▶ [RECORD SET]

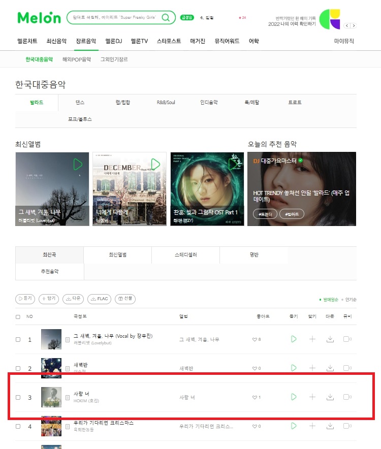Show previous banner with left chevron
Screen dimensions: 381x449
pyautogui.click(x=347, y=25)
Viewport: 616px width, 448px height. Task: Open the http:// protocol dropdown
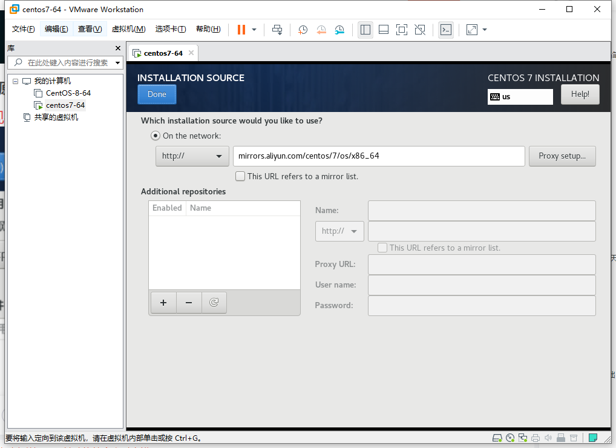(x=192, y=156)
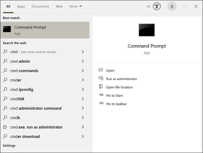
Task: Click the rewards trophy medal icon
Action: click(157, 6)
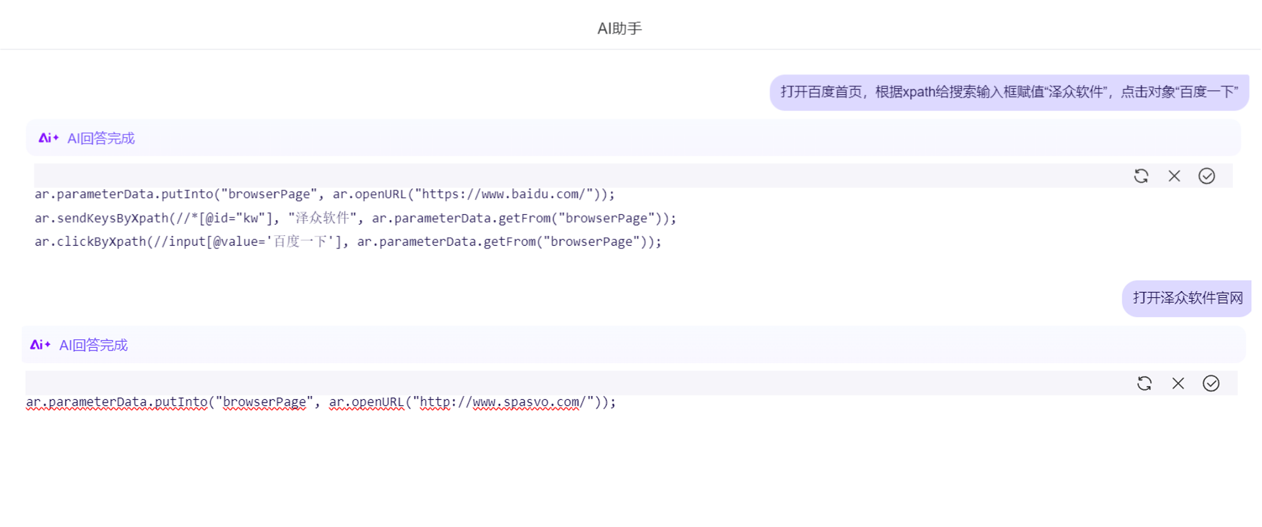Dismiss the Baidu search code block
The height and width of the screenshot is (527, 1262).
[x=1174, y=176]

▶ [REQUIRED ACTION]
When you reach the line that contains "Viewport: 616px width, 448px" in the records above, copy it and every line after it exactly through the last one, leaving out the pictures.

▶ [SOLUTION BELOW]
Viewport: 616px width, 448px height. Task: Open the http:// protocol dropdown
(x=192, y=156)
Task: Click the rewards trophy medal icon
Action: click(157, 6)
Dismiss the Baidu search code block
The height and width of the screenshot is (527, 1262).
[x=1174, y=176]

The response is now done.